PLAN OF DISTRIBUTION
The Company may sell Securities to one or more underwriters, which may
include, without limitation, Goldman, Sachs & Co., Lehman Brothers Inc. and
BT Securities Corporation, for public offering and sale by them, and also may
sell Securities directly to investors or to other purchasers or through
dealers or agents. Any such underwriter, dealer or agent involved in the
offer and sale of the Securities will be named in an applicable Prospectus
Supplement.
The distribution of the Securities may be effected from time to time in
one or more transactions at a fixed price or prices, which may be changed, or
at market prices prevailing at the time of sale, at prices related to such
prevailing market prices or at negotiated prices. Sales of Class A Common
Stock offered hereby may be effected from time to time in one or more
transactions on the Nasdaq National Market or in negotiated transactions or a
combination of such methods of sale.
In connection with distributions of Class A Common Stock or otherwise, the
Company may enter into hedging transactions with broker-dealers in connection
with which such broker-dealers may sell Class A Common Stock registered
hereunder in the course of hedging through short sales the positions they
assume with the Company.
In connection with the sale of Securities, underwriters, dealers or agents
may receive compensation from the Company or from purchasers of Securities
for whom they may act as agents in the form of discounts, concessions or
commissions. Underwriters may sell Securities to or through dealers, and such
dealers may receive compensation in the form of discounts, concessions or
commissions from the underwriters and/or commissions from the purchasers for
whom they may act as agents. Underwriters, dealers and agents who participate
in the distribution of Securities may be deemed to be underwriters, and any
discounts or commissions received by them from the Company and any profit on
the resale of Securities by them may be deemed to be underwriting discounts
and commissions, under the Securities Act. Any such underwriter, dealer or
agent will be identified, and any such compensation received from the Company
will be described, in the Prospectus Supplement. Unless otherwise indicated
in a Prospectus Supplement, an agent will be acting on a best effort basis
and a dealer will purchase Securities as a principal, and may then resell
such Securities at varying prices to be determined by the dealer.
Under agreements which may be entered into by the Company, underwriters,
dealers and agents who participate in the distribution of Securities may be
entitled to indemnification by the Company against and contribution toward
certain civil liabilities, including liabilities under the Securities Act,
and to reimbursement by the Company for certain expenses.
If so indicated in a Prospectus Supplement, the Company will authorize
agents and underwriters or dealers to solicit offers by certain purchasers to
purchase Securities from the Company at the public offering price set forth
in the Prospectus Supplement pursuant to delayed delivery contracts providing
for payment and delivery on a specified date in the future.

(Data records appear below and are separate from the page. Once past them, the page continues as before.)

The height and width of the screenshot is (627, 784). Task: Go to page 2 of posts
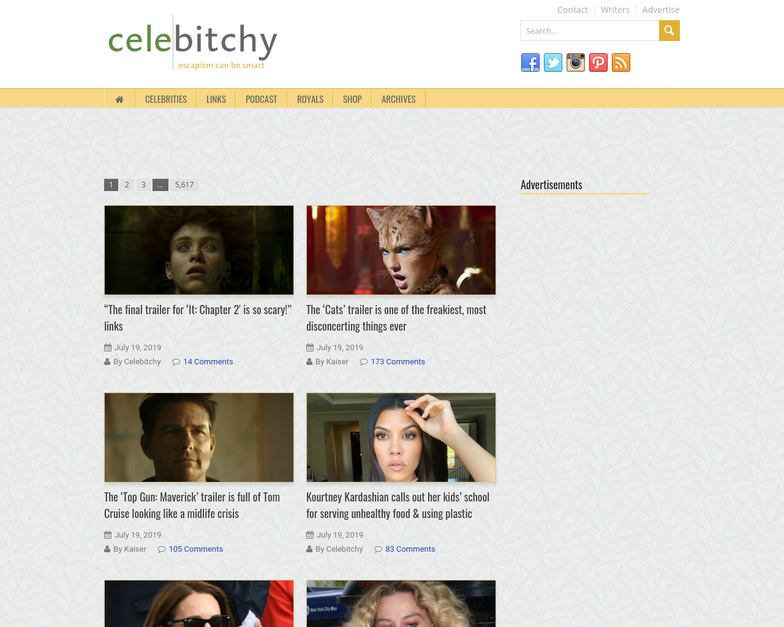tap(127, 184)
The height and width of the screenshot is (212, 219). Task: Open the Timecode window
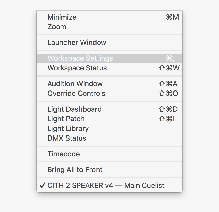(x=63, y=154)
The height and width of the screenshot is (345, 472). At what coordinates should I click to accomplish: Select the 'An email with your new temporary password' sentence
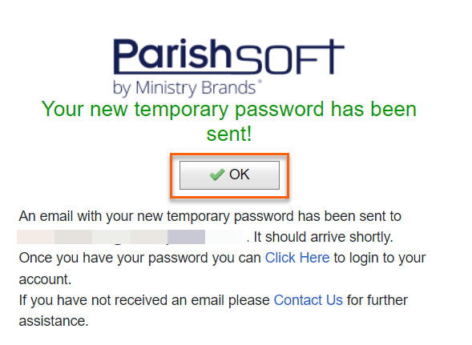point(210,216)
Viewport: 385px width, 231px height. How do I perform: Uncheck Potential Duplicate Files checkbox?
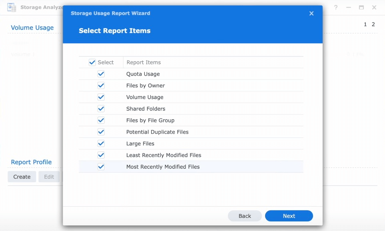click(101, 132)
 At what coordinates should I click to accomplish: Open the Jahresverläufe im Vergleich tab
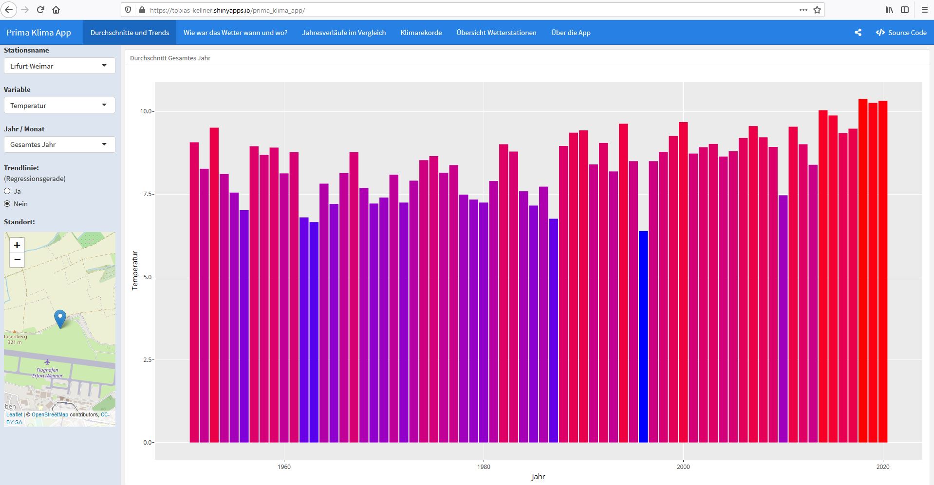(344, 33)

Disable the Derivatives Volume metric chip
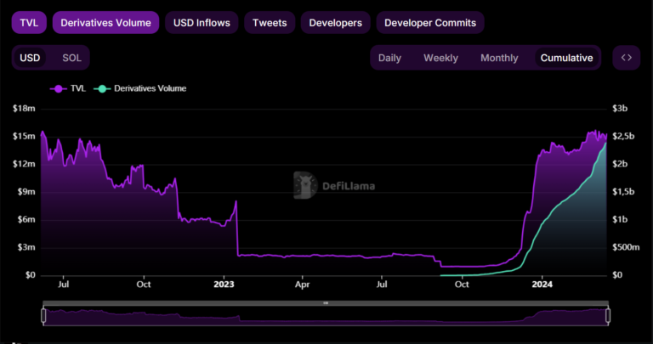pyautogui.click(x=105, y=22)
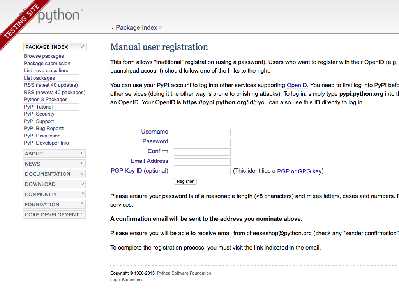Go to Package Index breadcrumb link

(136, 27)
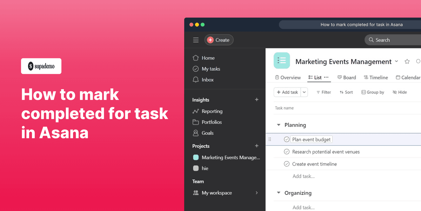
Task: Mark Create event timeline as complete
Action: (287, 164)
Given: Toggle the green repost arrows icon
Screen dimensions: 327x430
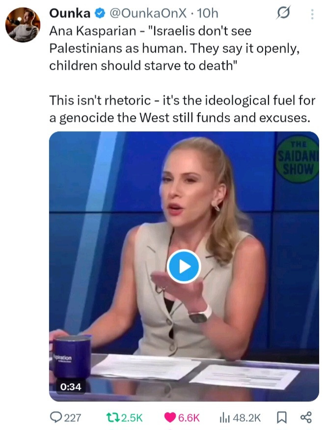Looking at the screenshot, I should [x=112, y=417].
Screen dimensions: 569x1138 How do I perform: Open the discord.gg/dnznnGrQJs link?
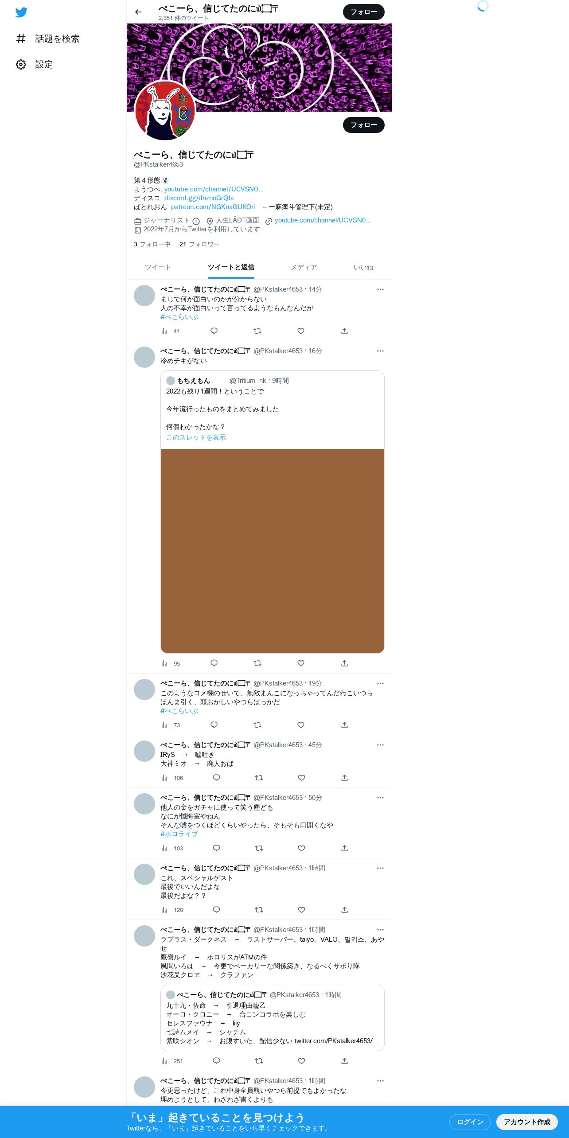199,198
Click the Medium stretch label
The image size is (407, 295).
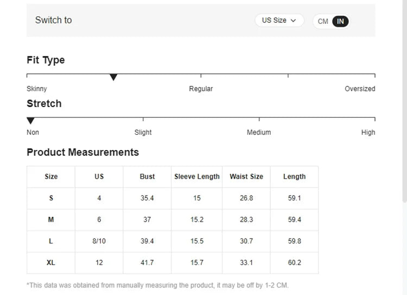point(259,132)
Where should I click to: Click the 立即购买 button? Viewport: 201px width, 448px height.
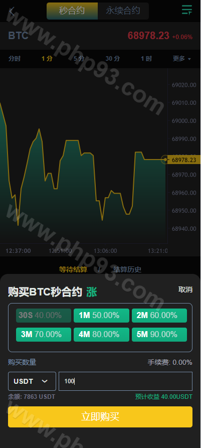[x=100, y=417]

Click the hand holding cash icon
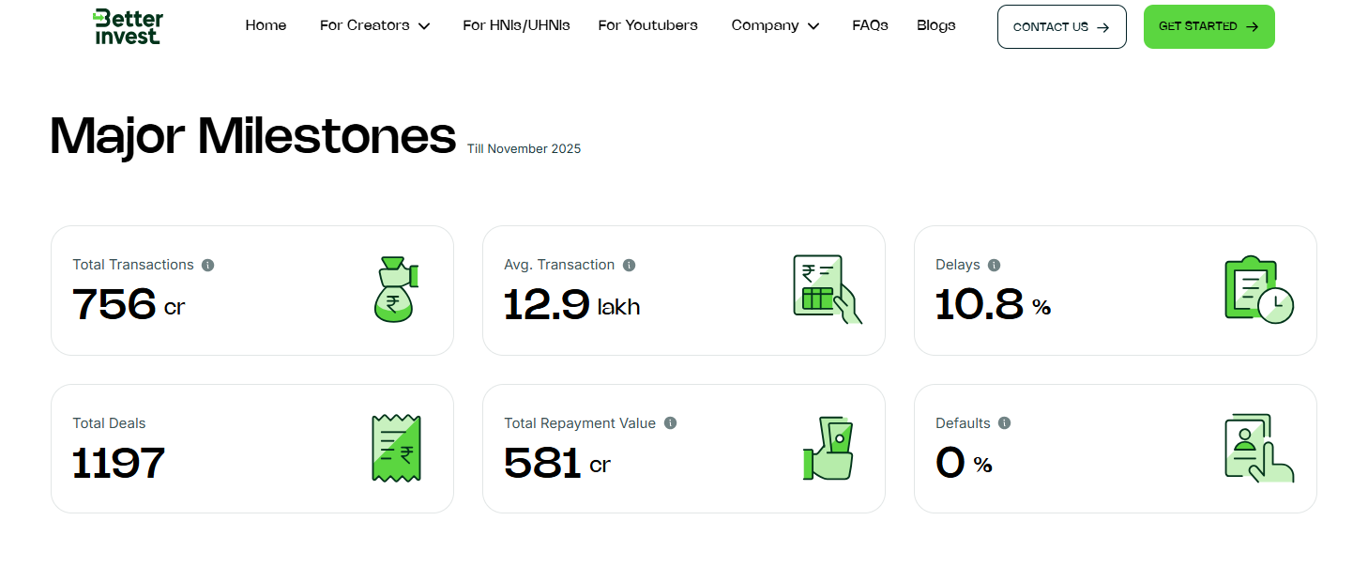click(x=828, y=449)
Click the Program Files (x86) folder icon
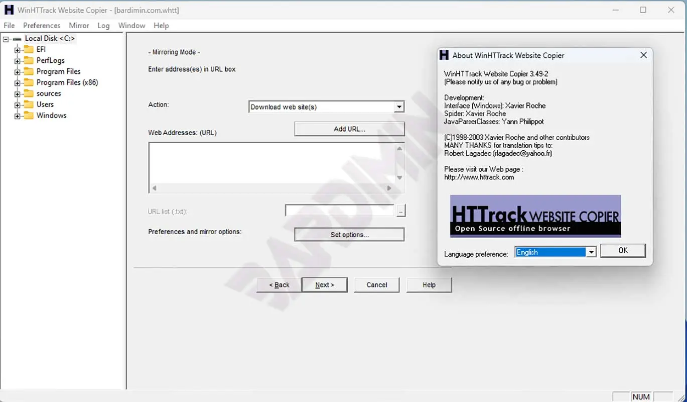Viewport: 687px width, 402px height. [28, 82]
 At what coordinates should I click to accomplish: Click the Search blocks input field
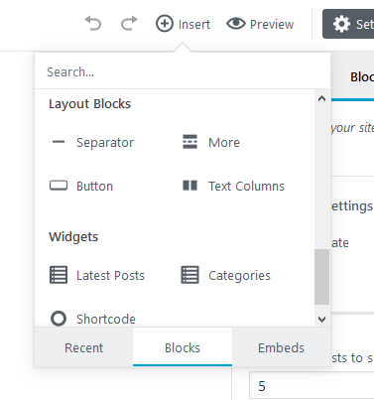click(x=183, y=71)
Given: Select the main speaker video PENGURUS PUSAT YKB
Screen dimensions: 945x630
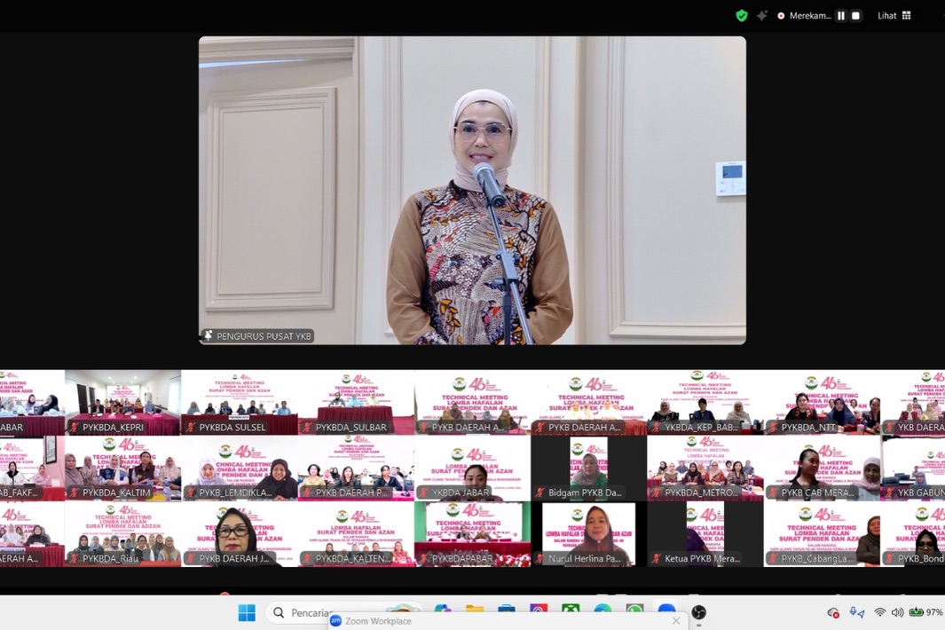Looking at the screenshot, I should point(472,190).
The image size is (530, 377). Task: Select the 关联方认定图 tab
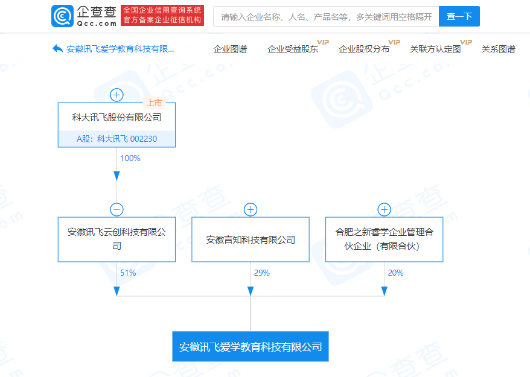coord(435,49)
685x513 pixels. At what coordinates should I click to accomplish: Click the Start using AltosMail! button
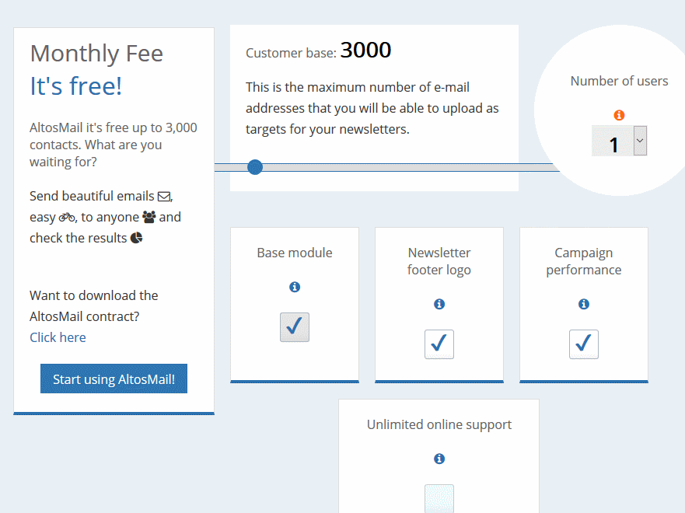pos(114,379)
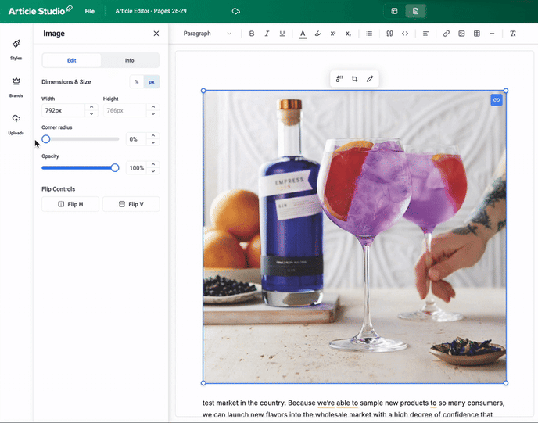The width and height of the screenshot is (538, 423).
Task: Apply italic formatting
Action: [267, 34]
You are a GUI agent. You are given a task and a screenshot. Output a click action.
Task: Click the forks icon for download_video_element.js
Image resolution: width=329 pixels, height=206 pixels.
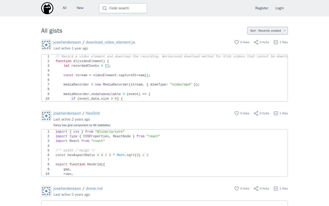click(x=256, y=42)
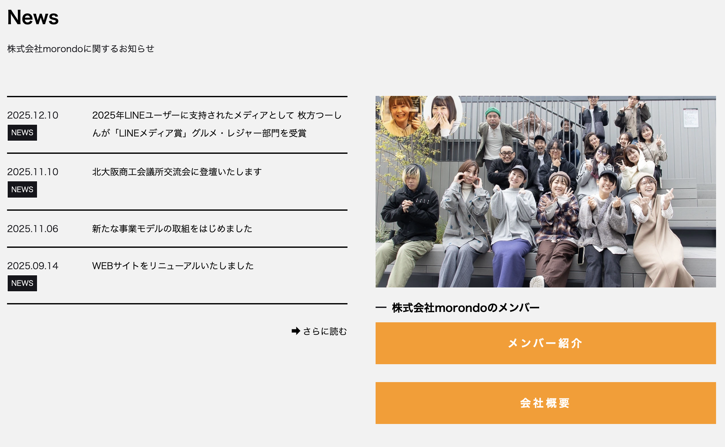Open the 会社概要 company overview button
Image resolution: width=725 pixels, height=447 pixels.
pos(546,403)
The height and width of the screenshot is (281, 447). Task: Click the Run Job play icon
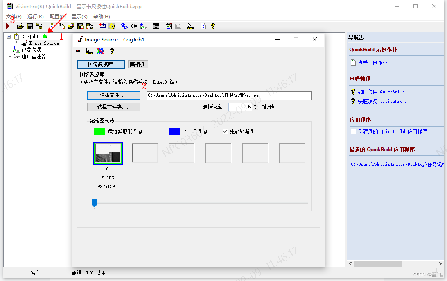[7, 26]
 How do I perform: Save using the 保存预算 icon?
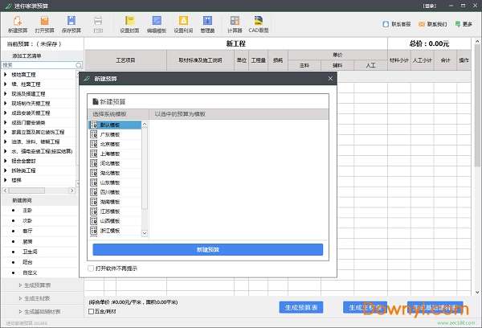(x=72, y=23)
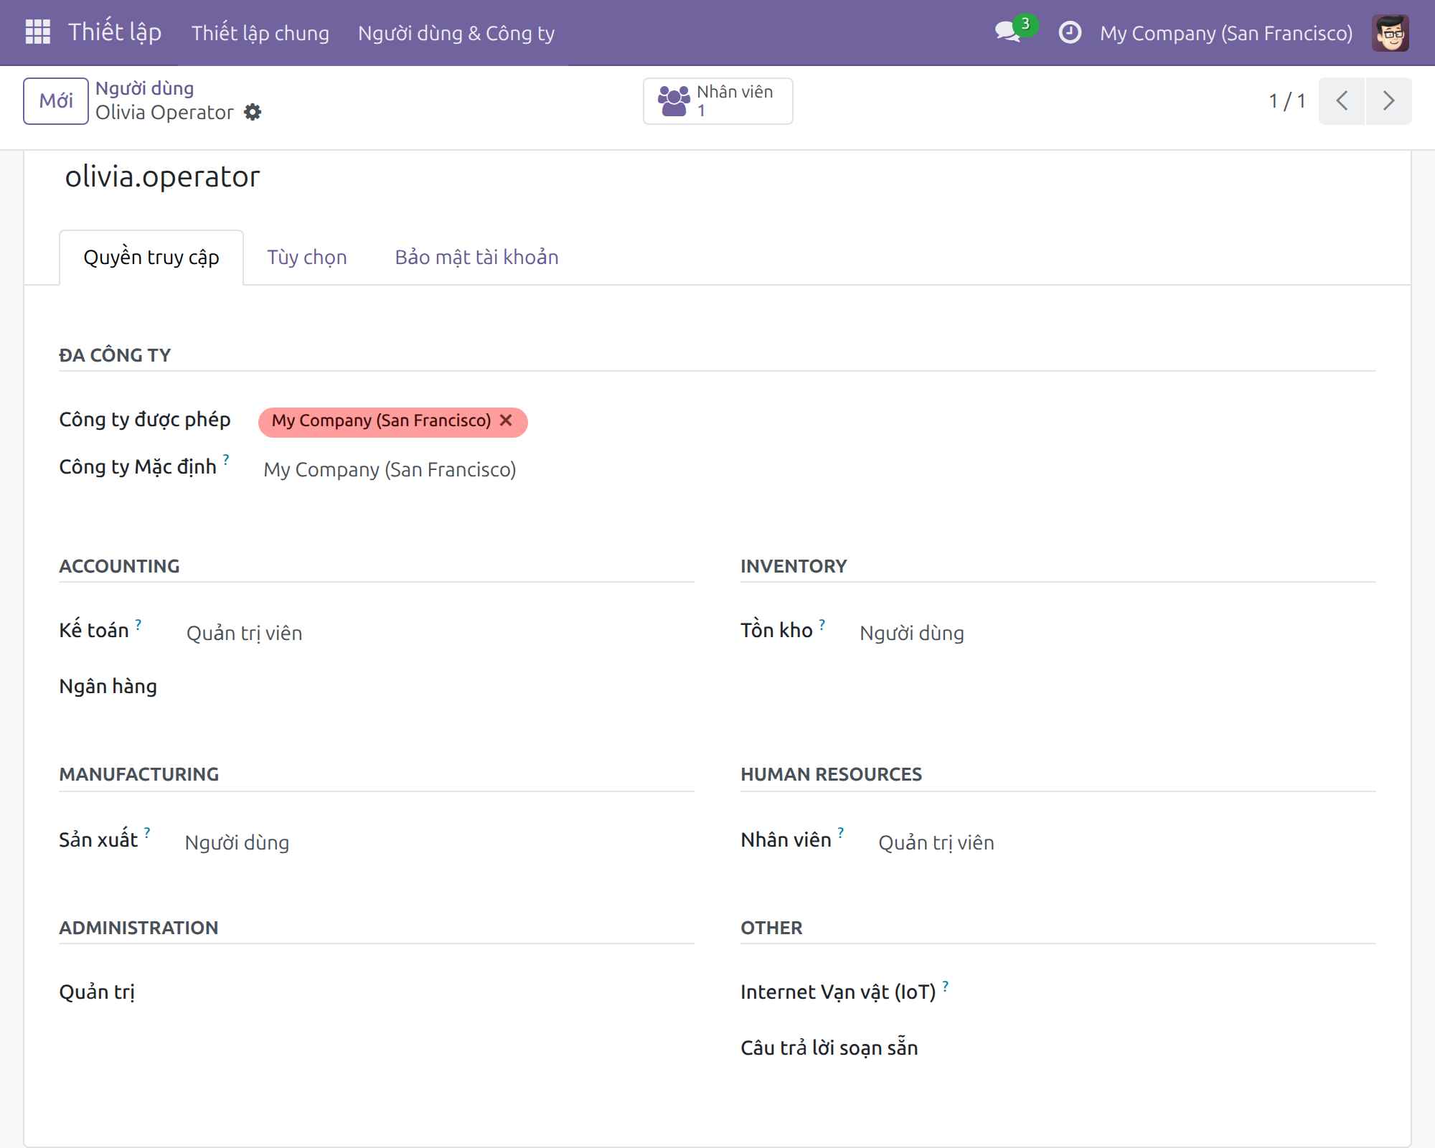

Such contracts
will be subject to only those conditions set forth in the Prospectus
Supplement, and the Prospectus Supplement will set forth the commission
payable for solicitation of such offers.
Certain of the underwriters, dealers or agents and their associates may
engage in transactions with and perform services for the Company in the
ordinary course of business.
The Securities may or may not be listed on a national securities exchange
or quoted on an automated quotation system (other than the Class A Common
Stock, which is quoted on the Nasdaq National Market). Any Class A Common
Stock sold pursuant to a Prospectus Supplement will be listed on the Nasdaq
National Market, subject to official notice of issuance. Any underwriters to
whom Securities are
27
<PAGE>
sold by the Company for public offering and sale may make a market in such
Securities, but such underwriters will not be obligated to do so and may
discontinue any market-making activities at any time without notice. No
assurances can be given that there will be an active trading market for the
Securities.
Each of Goldman, Sachs & Co., Lehman Brothers Inc. and BT Securities
Corporation have provided, and continue to provide, investment banking
services to the Company for which they have received customary fees.
LEGAL MATTERS
The validity of the Securities offered hereby will be passed upon for the
Company by Baker & McKenzie, New York, New York. Mr. Tytel, who has an equity
interest in and is an executive officer and director of the Company, is Of
Counsel to Baker & McKenzie. Fisher Wayland Cooper Leader & Zaragoza LLP,
Washington D.C., has represented the Company with respect to legal matters
under the Communications Act and the rules and regulations promulgated
thereunder by the FCC. The validity of the Securities offered hereby will be
passed upon for any underwriters or agents by Latham & Watkins, New York, New
York.
EXPERTS
The consolidated financial statements of the Company and its subsidiaries
at December 31, 1995 and 1994, and for each of the three years in the period
ended December 31, 1995, the financial statements of KKRW-FM (a division of
CBS, Inc.) at December 31, 1995 and 1994, and for the years then ended, the
consolidated financial statements of MMR at December 31, 1995 and 1994, and
for the years then ended, the financial statements of WKSS 95.7-FM (a
division of Precision Media Corporation) at December 31, 1995 and 1994, and
for the years then ended and the financial statements of KTXQ-FM and KRRW-FM
(divisions of CBS Inc.) at December 31, 1995 and 1994, and for the years then
ended, incorporated by reference herein, have been audited by Ernst & Young
LLP, independent auditors, as set forth in their reports with respect
thereto, and are incorporated by reference herein in reliance upon such
reports given upon the authority of such firm as experts in accounting and
auditing.
The consolidated financial statements of Liberty Broadcasting, Inc., at
December 31, 1995 and 1994, and for the years ended December 31, 1995 and
1994, and the nine months ended December 31, 1993, and the combined financial
statements of HMW Communications, Inc.--Selected Operations (combination of
six radio stations to be sold) as of December 31, 1995 and 1994, for the year
ended December 31, 1995, and various periods from January 6, 1994, to
December 31, 1994, incorporated by reference herein, have been audited by
Coopers & Lybrand L.L.P., independent accountants, as set forth in their
reports with respect thereto, and are incorporated by reference herein in
reliance upon such reports given upon the authority of such firm as experts
in accounting and auditing.
The financial statements of Prism Radio Partners, L.P. as of December 31,
1995 and 1994, and for each of the three years in the period ended December
31, 1995, incorporated by reference herein, have been audited by KPMG Peat
Marwick L.L.P., independent certified public accountants, to the extent and
for the period indicated in their report with respect thereto and are
incorporated by reference herein in reliance upon such report given upon the
authority of such firm as experts in accounting and auditing.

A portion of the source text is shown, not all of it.